Democrats have also seized on drug pricing as a key issue for the 2020 Presidential elections, with some legislators pushing for new laws to allow the government to negotiate drug prices directly with manufacturers.
The rule would have forced companies like Cigna and CVS to either forgo these discounts or pass them onto Medicare patients enrolled in their health insurance plans and drug plans.
They argued that the change would force them to raise monthly premiums and had been pressing the administration to consider its impact on Medicare, which includes people aged 65 and older and the disabled, and instead focus on drugmakers.
“Only drug manufacturers have the power to set drug prices. We believe that the key to lowering drug costs is to enact policies that encourage greater competition,” JC Scott, chief executive of industry lobbyist Pharmaceutical Care Management Association, said in a statement.

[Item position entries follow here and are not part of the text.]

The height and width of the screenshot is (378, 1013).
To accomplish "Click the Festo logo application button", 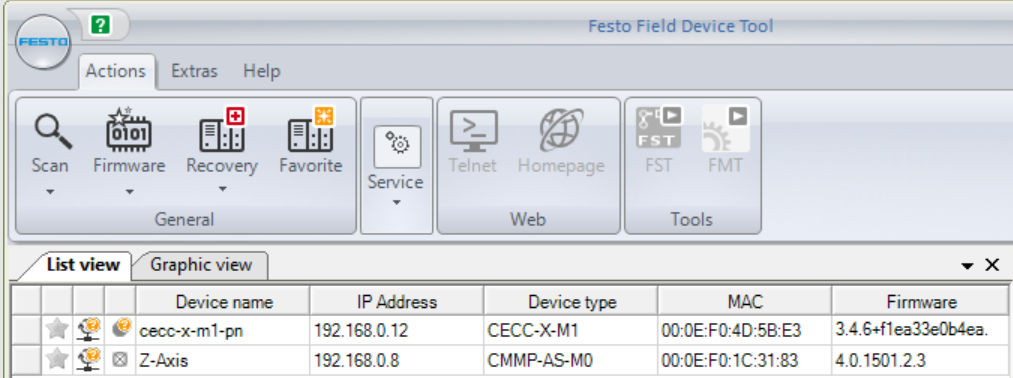I will point(43,42).
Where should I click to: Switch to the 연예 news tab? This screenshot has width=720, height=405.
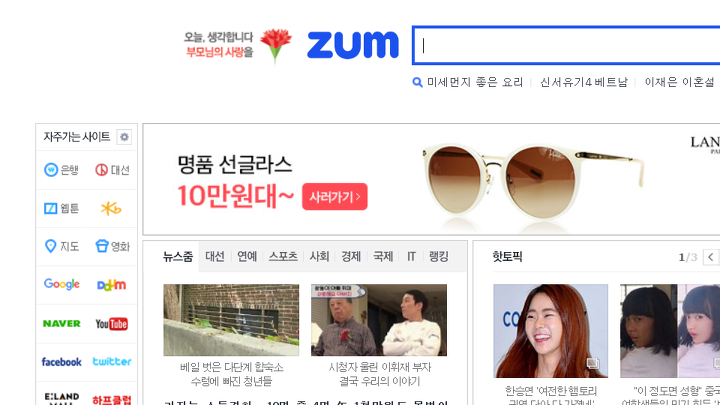pyautogui.click(x=247, y=256)
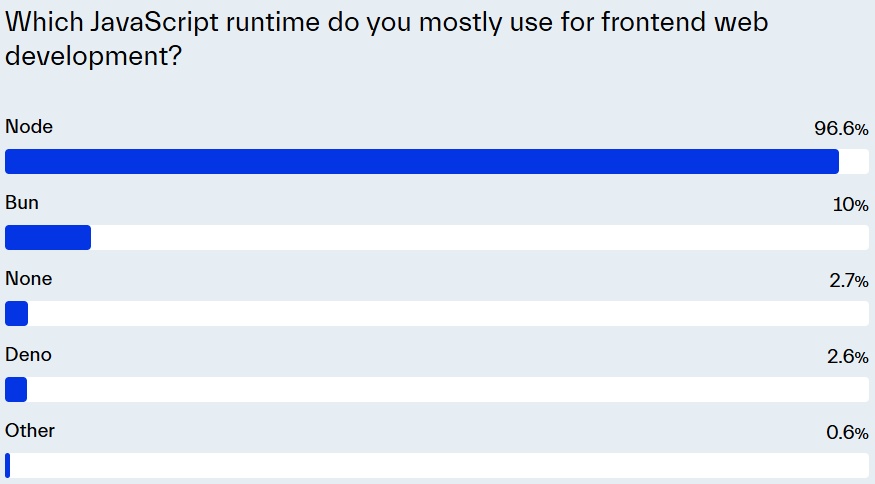Click the Other bar's thin blue segment
The height and width of the screenshot is (484, 875).
tap(8, 465)
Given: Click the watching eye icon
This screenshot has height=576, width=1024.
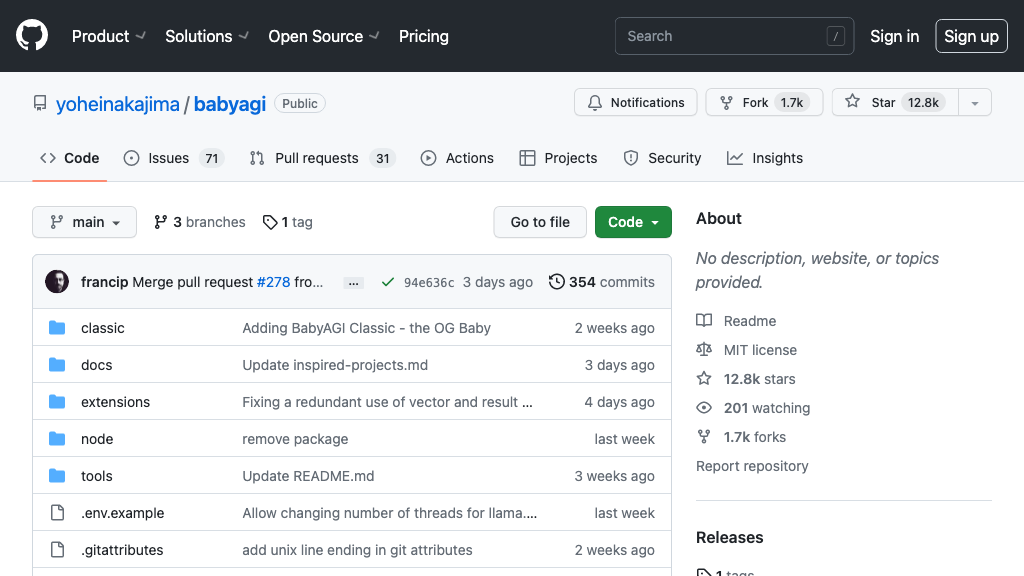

“Unintended Windfall Profits” for Drugmakers
The Trump administration is considering a proposed rule that aims to bring some U.S. drug prices in the Medicare program in line with lower prices paid by other countries that negotiate pricing. U.S. Department of Health and Human Services Secretary Alex Azar said on Thursday he and Trump will also work to allow importation of cheaper drugs from other countries, a move drugmakers have opposed.
The rebate rule, which was in the process of being finalized and would have gone into effect next year, was estimated by the nonpartisan Congressional Budget Office to cost the government $177 billion over the next 10 years. The CBO also said that it was likely that drugmakers would not cut their prices because of the rule.
“Political momentum was building against the 2020 implementation of the CMS proposal to eliminate pharmaceutical rebates in government programs due to the perceived unintended windfall profits that might have accrued to pharmaceutical manufacturers,” JP Morgan analyst Gary Taylor wrote in a research note.
Politico first reported the planned scrapping of the rebate rule on Thursday and the White House confirmed the decision to Reuters.
In recent weeks, Politico and other publications reported that the White House and Azar had disagreed over the rule.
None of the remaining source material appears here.